The flight was due to go non-stop to the RAF base at Akrotiri, on Cyprus – it had been, Dottie said, the home of Aphrodite, the goddess of love – but would, on Winnie Monks’s instruction, be diverted to Gibraltar, which was best known, Kenny said, for bare-arsed Barbary apes. When she had the arrival time, she called, on the scrambler, the number Dawson had given her and told him, as if she was speaking to a hired hand, when he should reach the colony.

 

It was near the end of the day and the Latvian policeman escorted the visitor, a Greek academic in the field of forensic sciences, to the last appointment before the Europol building emptied.

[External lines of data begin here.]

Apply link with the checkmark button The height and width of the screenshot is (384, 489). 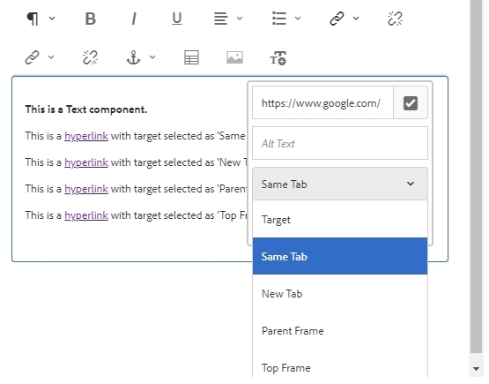point(411,103)
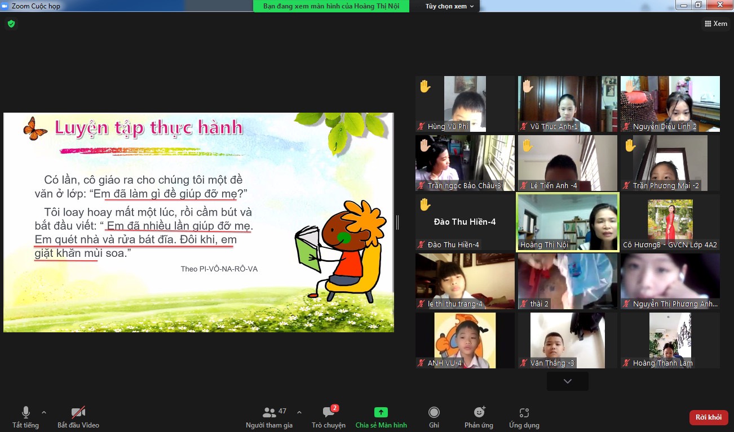734x432 pixels.
Task: Click the green Chia sẻ Màn hình icon
Action: coord(381,413)
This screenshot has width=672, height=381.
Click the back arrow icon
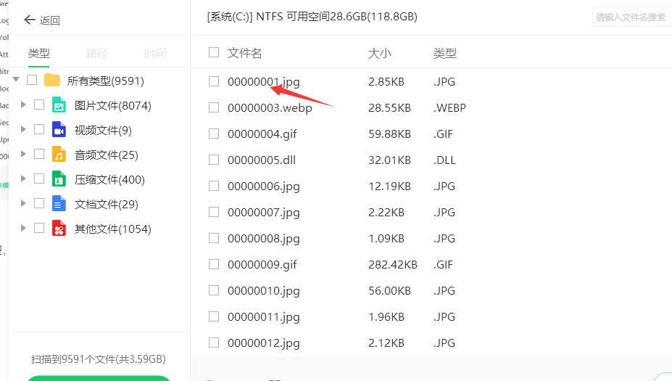(x=30, y=20)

‘I had hoped you would have the opportunity to meet a Belgian colleague from the organised-crime teams but he’s away on leave. He would have talked to you about the violence of the Mafia clans. He has produced an excellent paper on it, emphasising the extremes of aggression used by Russians and the foot-soldiers from the Balkan states. His work revolves around the thesis that, without the certainty of violence, the major player is weakened. Vile cruelty and torture are used to maintain sole franchise rights on territory and to punish those suspected of deceit when a deal has been agreed. It is employed in any incident where ‘‘disrespect’’ is identified. The crime boss cannot exist without violence, much of it gratuitous, which sends a message that will make rivals apprehensive. He employs killers. In the case of Russia those men capable of ruthless murder may be tasked by the state to remove a troublesome political rival, investigative reporter or an enemy from the Caucasus, or they may be involved solely in propping up the activities of organised crime. The hard men required, who show no mercy, originate from the special forces troops who were once deployed in Afghanistan and from a younger generation that served in Chechnya or Dagestan, where their atrocities were not punished, more likely encouraged. And there are the former paramilitaries from the internecine wars of the Balkans. Men from both those theatres were dehumanised and Europe is awash with them. They cannot exchange their uniforms for factory overalls or the cheap suits of salesmen and return to civilian life. They are contaminated with violence. My colleague says – and he knows this because he shoots deer and boar in the Ardennes forests – that the first killing is the hardest, and the second is easier. By the tenth or twelfth the detail of a killing twelve months before is forgotten. He says it takes a hundred times more effort to kill a fly than to shoot a man. The problem for the killer – and for us in law enforcement – is that it is easier to stay inside the weapons culture long after the conflict is finished than return to civilian life. They are damaged people. Anyway, we’re here, and I’ll collect you in half an hour.’